TEXTAUSZUG:
Sehr geehrte Frau Präsidentin, meine sehr geehrten Damen und Herren! Drei junge Menschen mit exzellenten Zeugnissen bewerben sich auf zwei Stellenausschreibungen eines mittelständischen Betriebs. Die durchaus gleichwertigen Bewerber machen es dem Personalchef nicht einfach. Am Ende haben zwei nette junge Männer eine Anstellung. Eine genauso nette junge Frau macht sich wieder daran, neue Bewerbungen zu schreiben. Denn zu ihrer Lebensplanung gehört es, in einigen Jahren auch ein oder zwei Kinder haben zu wollen,
und sie sagt das auch. Ein hypothetischer Fall? Doch wenn er eintritt, dann ist das chancenungleich und ungerecht. Zu allem Überfluss schmälert es womöglich unsere bevölkerungspolitischen Entwicklungsperspektiven, wenn nicht nur diese eine junge Frau nach mehreren erfolglosen Bewerbungen Abstand von ihrem Kinderwunsch nimmt.
Wahrscheinlich haben einige von Ihnen, liebe Kolleginnen und Kollegen, vor wenigen Wochen die vom Bund der Selbständigen angebotene Gelegenheit genutzt und einen Tag an der Seite des Chefs oder der Chefin eines mittelständischen Betriebs verbracht.
Vielleicht haben Sie dabei auch so wie ich erfahren, dass es Frauen als Existenzgründerinnen oder Unternehmensnachfolgerinnen immer noch schwerer haben als Männer, von Banken Kredite zu bekommen. Auch das ist chancenungleich und ungerecht, und zu allem Überfluss schadet es unserer Volkswirtschaft.

ZIELE:
**1)** Übersetze den Satz „Die durchaus gleichwertigen Bewerber machen es dem Personalchef nicht einfach.“ aus der Rede zur Chancengleichheit von Frauen ins Englische.
**2)** Gib aus der Rede zur Chancengleichheit von Frauen die Passage von „Vielleicht haben Sie“ bis einschließlich „es unserer Volkswirtschaft.“ wieder und setze dabei „Darlehen“ an die Stelle von „Kredite“.
**3)** Führe die Rede zur Chancengleichheit von Frauen nach ihrem letzten Satz weiter.

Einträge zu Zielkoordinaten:
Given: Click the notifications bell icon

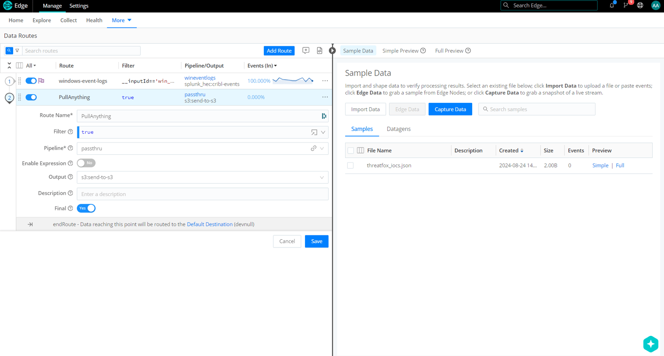Looking at the screenshot, I should pos(612,6).
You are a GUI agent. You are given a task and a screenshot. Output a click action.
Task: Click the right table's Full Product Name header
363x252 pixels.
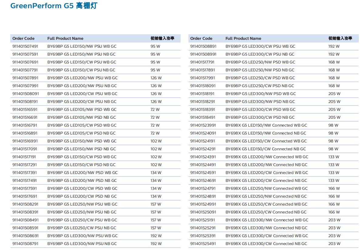click(243, 39)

ANTWORTLISTE:
**1)** The entirely equivalent applicants do not make it easy for the head of personnel.

**2)**
Vielleicht haben Sie dabei auch so wie ich erfahren, dass es Frauen als Existenzgründerinnen oder Unternehmensnachfolgerinnen immer noch schwerer haben als Männer, von Banken Darlehen zu bekommen. Auch das ist chancenungleich und ungerecht, und zu allem Überfluss schadet es unserer Volkswirtschaft.

**3)**
Auch deshalb, meine sehr geehrten Damen und Herren, gibt es und braucht es diesen heutigen Frauenplenartag, obwohl es mir, ehrlich gesagt, lieber wäre, wir brauchten ihn nicht, weil Ungleichheiten und Ungerechtigkeiten beseitigt wären. Doch an diesem Ziel sind wir leider noch nicht angelangt, wie uns auch die Antwort der Landesregierung auf die vorliegende interfraktionelle Große Anfrage zeigt.
An dieser Stelle will ich mich sehr herzlich bei all denen bedanken, die diesen Frauenplenartag erst ermöglicht haben: beim Präsidium, bei den Fraktionen, vor allem aber bei den Frauen aus den Fraktionen, die die Große Anfrage „Chancengleichheit für Frauen auf dem baden-württembergischen Arbeitsmarkt“ gemeinsam auf den Weg gebracht haben.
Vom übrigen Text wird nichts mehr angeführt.